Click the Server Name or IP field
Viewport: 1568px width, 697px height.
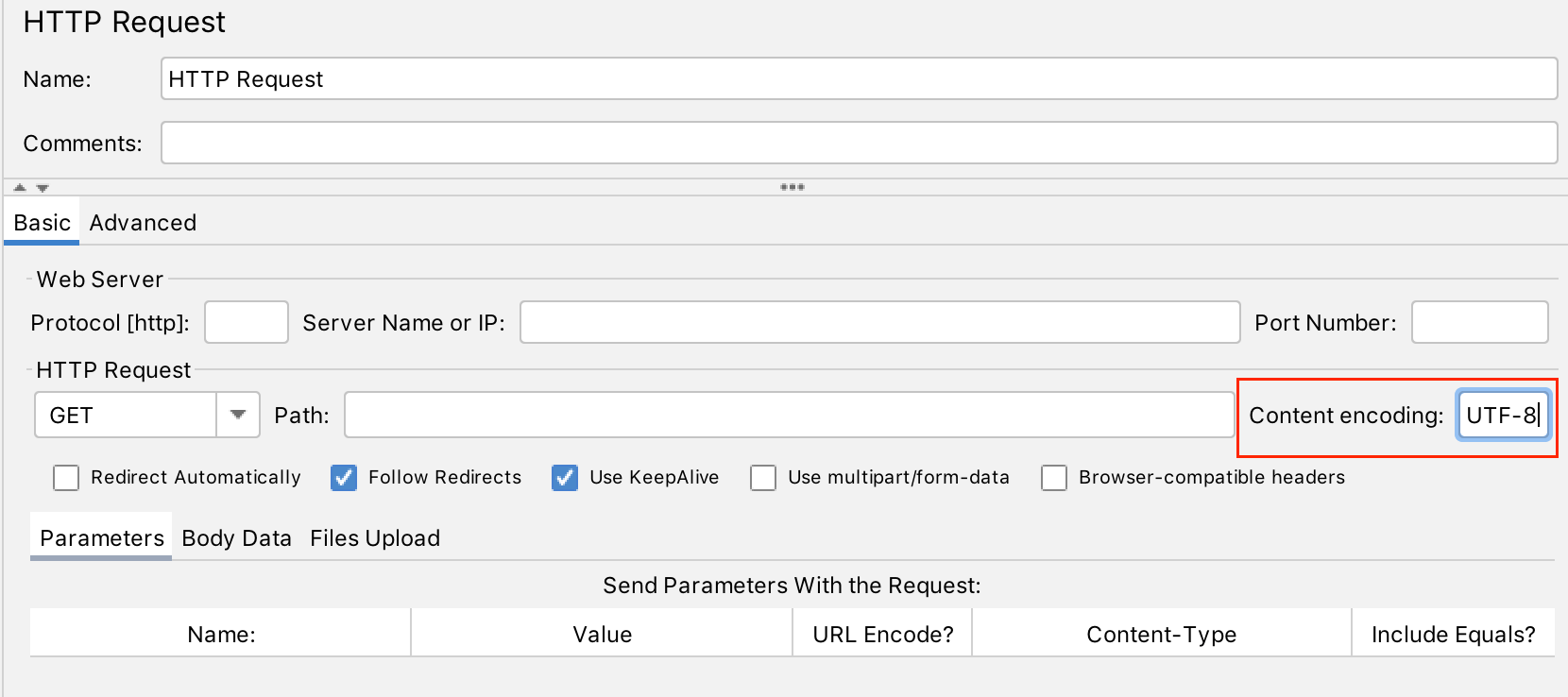878,323
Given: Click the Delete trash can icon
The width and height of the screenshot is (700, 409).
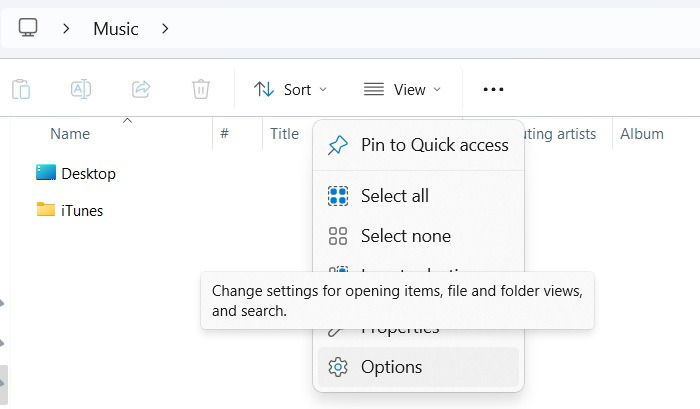Looking at the screenshot, I should 201,89.
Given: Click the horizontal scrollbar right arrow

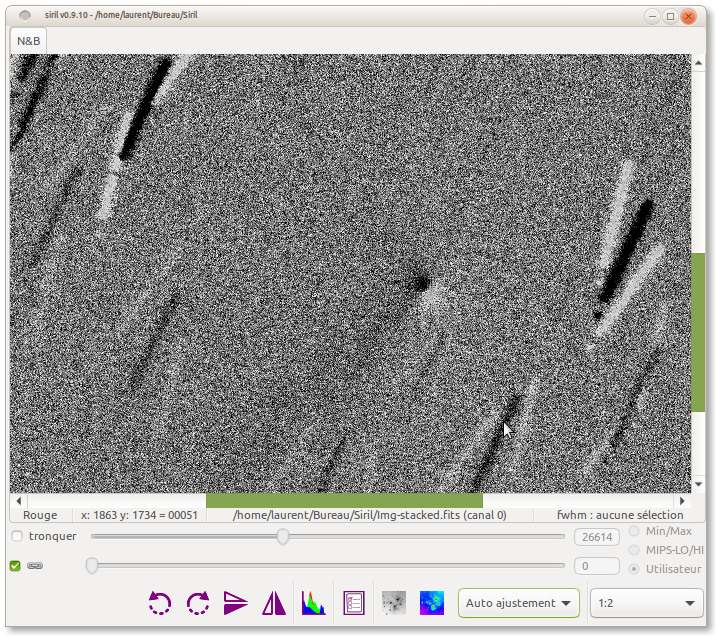Looking at the screenshot, I should tap(683, 500).
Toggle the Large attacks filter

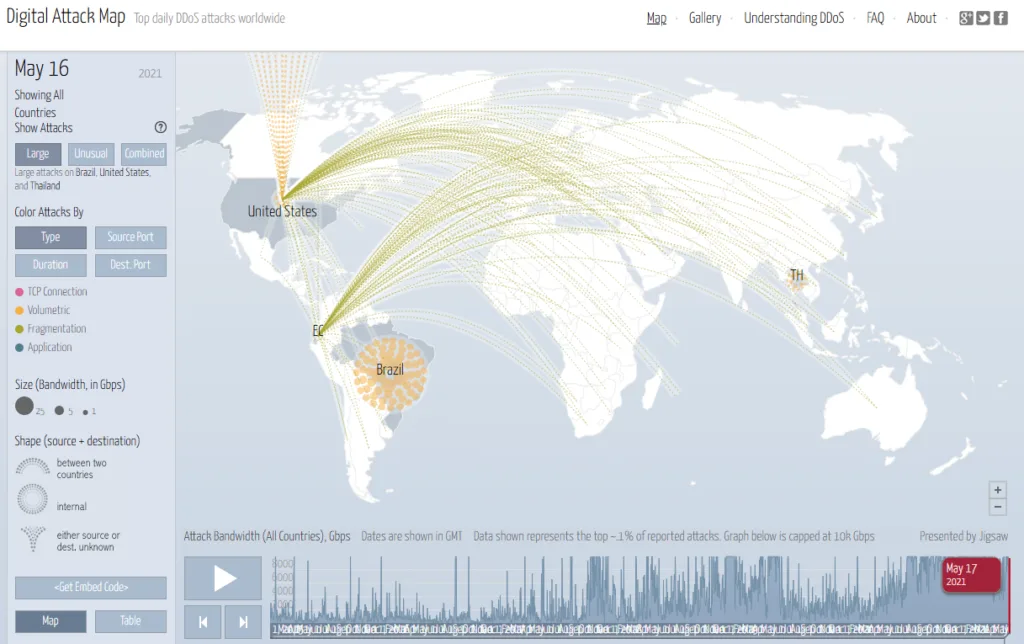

REQUIREMENT ▸ Copy the text of all four records above word for word, leaving out the pictures.

ANSWER FOR THE TASK ▸
Click the Server Name or IP field
Viewport: 1568px width, 697px height.
878,323
Given: Click the Delete trash can icon
The width and height of the screenshot is (700, 409).
Looking at the screenshot, I should 201,89.
Given: Click the horizontal scrollbar right arrow

Looking at the screenshot, I should tap(683, 500).
Toggle the Large attacks filter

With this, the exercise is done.